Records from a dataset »
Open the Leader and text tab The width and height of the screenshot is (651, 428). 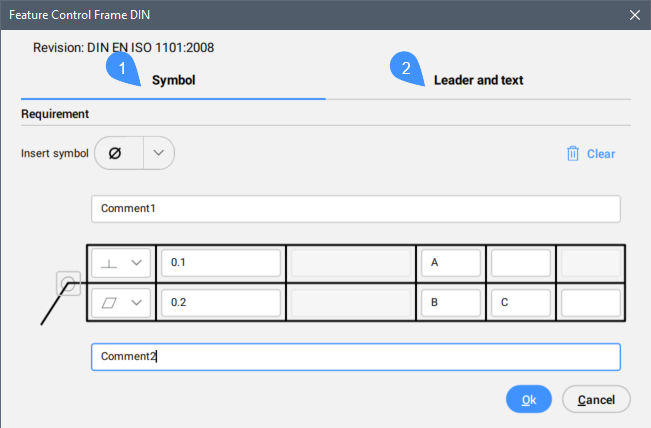[478, 80]
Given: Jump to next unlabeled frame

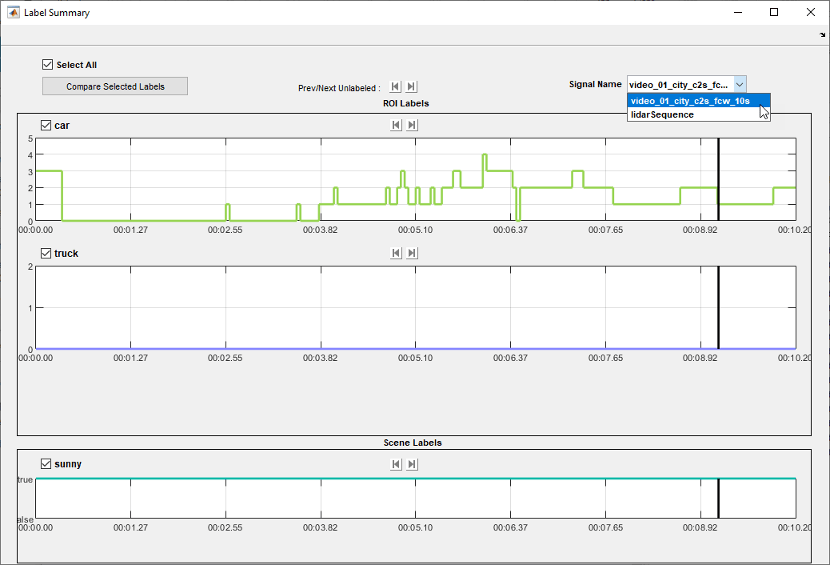Looking at the screenshot, I should click(x=411, y=86).
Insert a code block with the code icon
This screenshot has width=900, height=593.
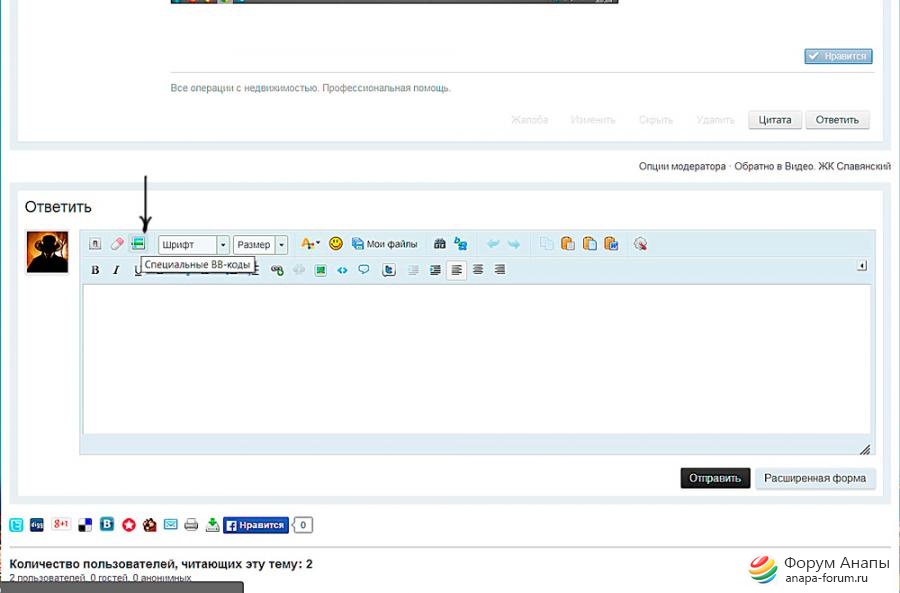342,270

DIRECTIONS FOR THIS TASK »
For this exercise, reproduce the data above exactly from the line containing "Given: Jump to next unlabeled frame" through its final line, both ends included, with no pictures in the copy.

ANSWER SPACE »
Given: Jump to next unlabeled frame

Looking at the screenshot, I should click(x=411, y=86).
Insert a code block with the code icon
This screenshot has width=900, height=593.
342,270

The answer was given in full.